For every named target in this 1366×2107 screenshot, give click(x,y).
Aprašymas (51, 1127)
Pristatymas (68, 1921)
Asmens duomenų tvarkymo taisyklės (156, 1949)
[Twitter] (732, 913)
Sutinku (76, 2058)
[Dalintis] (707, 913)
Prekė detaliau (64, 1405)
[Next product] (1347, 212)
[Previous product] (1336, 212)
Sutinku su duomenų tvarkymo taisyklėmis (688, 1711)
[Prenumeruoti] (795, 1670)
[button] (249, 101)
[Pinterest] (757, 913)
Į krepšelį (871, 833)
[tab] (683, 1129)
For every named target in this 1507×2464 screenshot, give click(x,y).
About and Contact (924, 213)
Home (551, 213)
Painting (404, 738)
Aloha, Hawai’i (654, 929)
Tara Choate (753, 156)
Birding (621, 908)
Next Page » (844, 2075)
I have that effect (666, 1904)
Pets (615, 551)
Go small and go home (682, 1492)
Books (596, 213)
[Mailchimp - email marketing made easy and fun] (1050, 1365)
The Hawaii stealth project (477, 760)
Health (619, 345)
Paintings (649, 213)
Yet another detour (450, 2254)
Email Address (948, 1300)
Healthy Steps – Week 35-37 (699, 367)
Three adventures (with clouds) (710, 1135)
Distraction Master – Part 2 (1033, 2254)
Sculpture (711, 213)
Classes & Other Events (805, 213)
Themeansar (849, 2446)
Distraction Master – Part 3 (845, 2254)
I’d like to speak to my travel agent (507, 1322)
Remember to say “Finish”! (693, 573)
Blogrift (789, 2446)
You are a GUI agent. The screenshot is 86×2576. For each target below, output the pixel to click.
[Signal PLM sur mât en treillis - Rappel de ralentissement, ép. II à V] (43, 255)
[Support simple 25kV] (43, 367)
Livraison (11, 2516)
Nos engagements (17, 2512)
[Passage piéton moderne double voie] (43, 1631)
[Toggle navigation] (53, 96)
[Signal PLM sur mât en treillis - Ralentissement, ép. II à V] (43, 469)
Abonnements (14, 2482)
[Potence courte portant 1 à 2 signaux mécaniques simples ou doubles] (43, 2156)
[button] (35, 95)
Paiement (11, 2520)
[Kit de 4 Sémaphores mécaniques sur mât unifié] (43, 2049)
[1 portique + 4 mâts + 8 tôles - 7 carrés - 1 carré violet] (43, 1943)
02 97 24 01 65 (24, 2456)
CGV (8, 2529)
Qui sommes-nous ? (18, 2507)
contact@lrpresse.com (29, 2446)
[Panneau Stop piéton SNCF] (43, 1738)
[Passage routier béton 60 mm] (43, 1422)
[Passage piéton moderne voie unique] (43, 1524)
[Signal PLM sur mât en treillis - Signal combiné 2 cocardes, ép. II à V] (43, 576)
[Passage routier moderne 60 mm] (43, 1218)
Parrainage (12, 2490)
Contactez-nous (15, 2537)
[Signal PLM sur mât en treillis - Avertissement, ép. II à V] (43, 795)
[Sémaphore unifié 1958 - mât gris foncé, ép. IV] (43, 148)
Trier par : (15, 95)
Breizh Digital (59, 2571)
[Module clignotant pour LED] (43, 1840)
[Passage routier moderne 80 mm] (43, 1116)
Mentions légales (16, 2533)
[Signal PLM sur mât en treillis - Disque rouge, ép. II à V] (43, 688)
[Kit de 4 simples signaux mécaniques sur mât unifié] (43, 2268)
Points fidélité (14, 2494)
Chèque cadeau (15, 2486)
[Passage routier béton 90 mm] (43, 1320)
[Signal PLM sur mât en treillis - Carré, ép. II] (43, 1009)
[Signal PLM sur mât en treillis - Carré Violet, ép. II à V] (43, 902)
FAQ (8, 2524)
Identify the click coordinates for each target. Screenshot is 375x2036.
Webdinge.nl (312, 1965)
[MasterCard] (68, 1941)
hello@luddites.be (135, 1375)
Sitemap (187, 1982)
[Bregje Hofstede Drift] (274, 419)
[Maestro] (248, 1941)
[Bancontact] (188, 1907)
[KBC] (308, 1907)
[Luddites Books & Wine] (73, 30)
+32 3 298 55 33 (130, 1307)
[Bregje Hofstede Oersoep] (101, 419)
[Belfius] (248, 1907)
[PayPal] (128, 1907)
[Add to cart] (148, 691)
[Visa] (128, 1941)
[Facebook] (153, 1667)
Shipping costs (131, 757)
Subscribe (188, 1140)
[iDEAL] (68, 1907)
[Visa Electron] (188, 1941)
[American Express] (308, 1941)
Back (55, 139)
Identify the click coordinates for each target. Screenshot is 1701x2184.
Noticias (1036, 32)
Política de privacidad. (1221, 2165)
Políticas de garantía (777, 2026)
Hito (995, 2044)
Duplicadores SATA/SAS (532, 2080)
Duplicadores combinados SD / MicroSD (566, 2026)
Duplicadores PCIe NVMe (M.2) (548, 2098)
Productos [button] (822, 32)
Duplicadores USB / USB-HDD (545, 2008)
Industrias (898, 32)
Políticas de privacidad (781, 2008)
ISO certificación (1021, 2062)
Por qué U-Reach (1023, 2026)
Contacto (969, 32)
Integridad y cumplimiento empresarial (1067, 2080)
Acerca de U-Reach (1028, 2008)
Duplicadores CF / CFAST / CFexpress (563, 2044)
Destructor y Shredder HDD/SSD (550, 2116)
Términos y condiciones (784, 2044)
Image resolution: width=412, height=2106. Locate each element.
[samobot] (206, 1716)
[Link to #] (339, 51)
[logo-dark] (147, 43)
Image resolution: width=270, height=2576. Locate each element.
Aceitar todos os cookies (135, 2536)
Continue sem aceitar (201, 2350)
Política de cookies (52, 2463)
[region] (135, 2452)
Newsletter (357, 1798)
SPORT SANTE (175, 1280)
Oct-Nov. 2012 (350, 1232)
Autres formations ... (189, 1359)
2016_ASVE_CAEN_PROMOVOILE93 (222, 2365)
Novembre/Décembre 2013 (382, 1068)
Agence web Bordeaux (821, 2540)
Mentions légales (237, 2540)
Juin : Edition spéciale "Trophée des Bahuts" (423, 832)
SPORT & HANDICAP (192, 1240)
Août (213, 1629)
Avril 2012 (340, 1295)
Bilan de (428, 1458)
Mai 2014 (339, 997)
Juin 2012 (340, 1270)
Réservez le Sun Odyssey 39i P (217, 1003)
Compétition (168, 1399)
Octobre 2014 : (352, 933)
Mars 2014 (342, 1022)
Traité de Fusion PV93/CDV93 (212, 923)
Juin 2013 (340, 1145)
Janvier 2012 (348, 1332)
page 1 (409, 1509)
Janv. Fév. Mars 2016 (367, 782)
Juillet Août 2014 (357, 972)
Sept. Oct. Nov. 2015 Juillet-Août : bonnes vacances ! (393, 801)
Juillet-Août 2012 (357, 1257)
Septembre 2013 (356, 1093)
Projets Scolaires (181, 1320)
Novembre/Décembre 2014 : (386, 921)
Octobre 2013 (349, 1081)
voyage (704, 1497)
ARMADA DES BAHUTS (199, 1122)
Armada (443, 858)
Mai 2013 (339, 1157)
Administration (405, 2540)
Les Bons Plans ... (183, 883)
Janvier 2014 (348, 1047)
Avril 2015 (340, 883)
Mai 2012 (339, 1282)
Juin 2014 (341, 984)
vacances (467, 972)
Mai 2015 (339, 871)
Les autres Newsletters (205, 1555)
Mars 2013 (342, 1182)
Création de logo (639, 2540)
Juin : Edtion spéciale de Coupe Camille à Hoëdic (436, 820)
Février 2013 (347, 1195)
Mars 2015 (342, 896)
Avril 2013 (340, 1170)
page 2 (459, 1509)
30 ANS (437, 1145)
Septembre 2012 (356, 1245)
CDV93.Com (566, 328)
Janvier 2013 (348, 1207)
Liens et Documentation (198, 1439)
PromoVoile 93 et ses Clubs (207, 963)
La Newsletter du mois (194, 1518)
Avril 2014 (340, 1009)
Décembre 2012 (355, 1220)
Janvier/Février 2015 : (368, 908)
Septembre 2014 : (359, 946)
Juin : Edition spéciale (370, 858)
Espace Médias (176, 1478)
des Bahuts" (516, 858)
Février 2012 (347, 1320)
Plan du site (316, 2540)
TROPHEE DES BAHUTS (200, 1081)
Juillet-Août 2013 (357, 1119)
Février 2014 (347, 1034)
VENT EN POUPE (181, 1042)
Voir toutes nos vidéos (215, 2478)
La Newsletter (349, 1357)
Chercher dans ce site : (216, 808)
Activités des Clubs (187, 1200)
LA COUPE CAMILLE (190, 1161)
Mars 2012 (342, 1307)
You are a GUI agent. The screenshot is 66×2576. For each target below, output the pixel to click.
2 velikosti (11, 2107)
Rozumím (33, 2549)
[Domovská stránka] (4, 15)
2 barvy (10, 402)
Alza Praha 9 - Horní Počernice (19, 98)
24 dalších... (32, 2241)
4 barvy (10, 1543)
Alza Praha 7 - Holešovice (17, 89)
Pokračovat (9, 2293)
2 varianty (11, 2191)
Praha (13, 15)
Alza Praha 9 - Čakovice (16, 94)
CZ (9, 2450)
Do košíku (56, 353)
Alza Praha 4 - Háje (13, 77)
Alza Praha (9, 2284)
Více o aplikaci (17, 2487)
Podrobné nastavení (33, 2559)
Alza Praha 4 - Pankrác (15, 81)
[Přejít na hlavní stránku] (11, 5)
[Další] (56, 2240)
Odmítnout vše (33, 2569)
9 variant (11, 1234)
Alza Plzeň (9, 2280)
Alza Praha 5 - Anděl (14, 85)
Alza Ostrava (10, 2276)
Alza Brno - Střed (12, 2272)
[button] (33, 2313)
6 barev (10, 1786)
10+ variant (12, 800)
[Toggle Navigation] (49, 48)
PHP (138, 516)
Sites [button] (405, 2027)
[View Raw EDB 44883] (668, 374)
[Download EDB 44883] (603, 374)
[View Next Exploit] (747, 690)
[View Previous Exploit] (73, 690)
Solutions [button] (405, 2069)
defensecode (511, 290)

▸ **What to work on**: Go through the entries above and copy every line containing "Décembre".

▸ **Solution to this task**:
Novembre/Décembre 2013 (382, 1068)
Novembre/Décembre 2014 : (386, 921)
Décembre 2012 (355, 1220)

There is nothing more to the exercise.